• 課題
a. カスタマーサクセスの記事から、「カスタマーサクセスのKGI設」から「まってしまってはいませんか。」までを一字も変えずに書き写すこと。
b. カスタマーサクセスの記事の内容と次の(i)〜(iii)が合っているかを、それぞれ「はい」か「いいえ」で答えること。あわせて、判断の決め手となる記事中の語句をそのまま引用すること。
(i) カスタマーサクセスに関する情報の多くは網羅的だとしている。
(ii) カスタマーサクセスに関する情報はまだ少ないと述べている。
(iii) たくさんの指標を追うと、かえって活動がぼやけることがあると述べている。
c. カスタマーサクセスのKGIとKPIを扱う記事を、最後の文の後から書き継ぐこと。

• 提供テキスト

:::

2025.09.30

カスタマーサクセスのKGI設定で迷わない!立ち上げ期に必須のKPIと経営層への説明方法

「カスタマーサクセス部門を立ち上げることになったけど、目標となるKGIを何に設定すればいいんだろう…」「KPIの候補はたくさんあるけど、正直どれから手をつければいいか分からない」「設定した目標を、どうやって経営層に説明すれば納得してもらえるだろうか?」——そんな悩みを抱えて、立ち止まってしまってはいませんか。

カスタマーサクセスに関する情報は増えましたが、その多くは網羅的で、リソースが限られる立ち上げ期に「まず何から始めるべきか」という問いへの明確な答えが見つけにくいのが現状です。その結果、情報収集だけで時間が過ぎてしまったり、たくさんの指標を追いかけようとして、かえって活動がぼやけてしまったりするケースは少なくありません。

:::

• データ
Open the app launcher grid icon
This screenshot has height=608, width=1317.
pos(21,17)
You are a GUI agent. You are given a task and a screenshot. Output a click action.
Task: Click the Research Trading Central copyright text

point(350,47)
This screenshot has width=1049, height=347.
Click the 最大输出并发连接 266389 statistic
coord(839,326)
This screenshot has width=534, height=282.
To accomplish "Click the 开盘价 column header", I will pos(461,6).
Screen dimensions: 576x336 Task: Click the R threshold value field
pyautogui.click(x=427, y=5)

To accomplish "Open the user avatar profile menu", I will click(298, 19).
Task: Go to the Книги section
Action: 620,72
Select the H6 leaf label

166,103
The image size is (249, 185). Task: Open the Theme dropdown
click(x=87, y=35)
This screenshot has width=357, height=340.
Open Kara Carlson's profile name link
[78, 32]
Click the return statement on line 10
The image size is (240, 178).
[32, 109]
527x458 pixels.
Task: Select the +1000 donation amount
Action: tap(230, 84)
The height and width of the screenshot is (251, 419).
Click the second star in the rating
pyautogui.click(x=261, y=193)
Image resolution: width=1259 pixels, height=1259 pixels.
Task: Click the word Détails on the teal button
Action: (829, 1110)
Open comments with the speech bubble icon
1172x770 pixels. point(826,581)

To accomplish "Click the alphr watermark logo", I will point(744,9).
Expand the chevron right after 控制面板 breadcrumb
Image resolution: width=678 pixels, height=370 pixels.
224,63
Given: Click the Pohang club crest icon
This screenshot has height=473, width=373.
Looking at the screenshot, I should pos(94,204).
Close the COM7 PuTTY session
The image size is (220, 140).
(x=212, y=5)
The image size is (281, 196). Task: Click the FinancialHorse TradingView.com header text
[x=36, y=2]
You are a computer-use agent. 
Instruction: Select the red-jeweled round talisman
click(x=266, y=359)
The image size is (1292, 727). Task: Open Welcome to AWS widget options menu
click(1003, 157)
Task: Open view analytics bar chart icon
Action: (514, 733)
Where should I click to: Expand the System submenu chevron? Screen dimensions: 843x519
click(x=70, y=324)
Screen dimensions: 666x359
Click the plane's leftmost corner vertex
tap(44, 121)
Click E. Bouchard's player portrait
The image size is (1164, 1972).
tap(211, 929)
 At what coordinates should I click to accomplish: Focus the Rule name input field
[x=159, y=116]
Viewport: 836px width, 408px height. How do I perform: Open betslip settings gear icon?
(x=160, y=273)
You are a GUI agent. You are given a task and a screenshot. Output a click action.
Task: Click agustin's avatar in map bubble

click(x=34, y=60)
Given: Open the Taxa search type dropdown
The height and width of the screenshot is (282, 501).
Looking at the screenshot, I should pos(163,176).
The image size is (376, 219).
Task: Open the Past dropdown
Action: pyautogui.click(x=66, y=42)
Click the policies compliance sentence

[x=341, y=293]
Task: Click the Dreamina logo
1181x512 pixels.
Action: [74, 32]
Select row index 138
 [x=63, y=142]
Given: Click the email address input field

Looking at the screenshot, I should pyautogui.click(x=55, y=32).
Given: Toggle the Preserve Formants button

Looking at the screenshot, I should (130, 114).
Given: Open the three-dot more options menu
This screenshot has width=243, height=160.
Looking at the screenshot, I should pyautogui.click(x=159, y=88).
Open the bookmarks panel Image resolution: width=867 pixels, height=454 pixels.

:::

• 解答一覧
a.
カスタマーサクセスのKGI設定で迷わない!立ち上げ期に必須のKPIと経営層への説明方法

「カスタマーサクセス部門を立ち上げることになったけど、目標となるKGIを何に設定すればいいんだろう…」「KPIの候補はたくさんあるけど、正直どれから手をつければいいか分からない」「設定した目標を、どうやって経営層に説明すれば納得してもらえるだろうか?」——そんな悩みを抱えて、立ち止まってしまってはいませんか。

b.
(i) はい。「その多くは網羅的で」
(ii) いいえ。「カスタマーサクセスに関する情報は増えましたが」
(iii) はい。「たくさんの指標を追いかけようとして、かえって活動がぼやけてしまったりするケースは少なくありません」

c.
この記事を読めば、あなたが今一番知りたい「立ち上げ期に集中すべきKGI・KPIの具体的な設定方法」から、「経営層も納得する説明のロジック」までが明確になります。もう一人で迷う必要はありません。自信を持って、あなたのチームの最初の一歩を踏みましょう。

この記事の結論

  • カスタマーサクセスのKGI(最重要目標)は、事業収益に直結する「LTV(顧客生涯価値)」か「NRR(売上継続率)」から設定します。
  • 立ち上げ期に追うべきKPI(重要業績評価指標)は、「解約率」「オンボーディング完了率」「顧客満足度」の3つに絞り込みましょう。
  • 「オンボーディング率向上 → 解約率低下 → LTV向上」のように、KPIとKGIの因果関係を明確にすることが、経営層への説明の鍵です。
  • 高価なツールは不要です。まずはスプレッドシートで計測を開始し、データに基づいた改善サイクルを回すことから始めましょう。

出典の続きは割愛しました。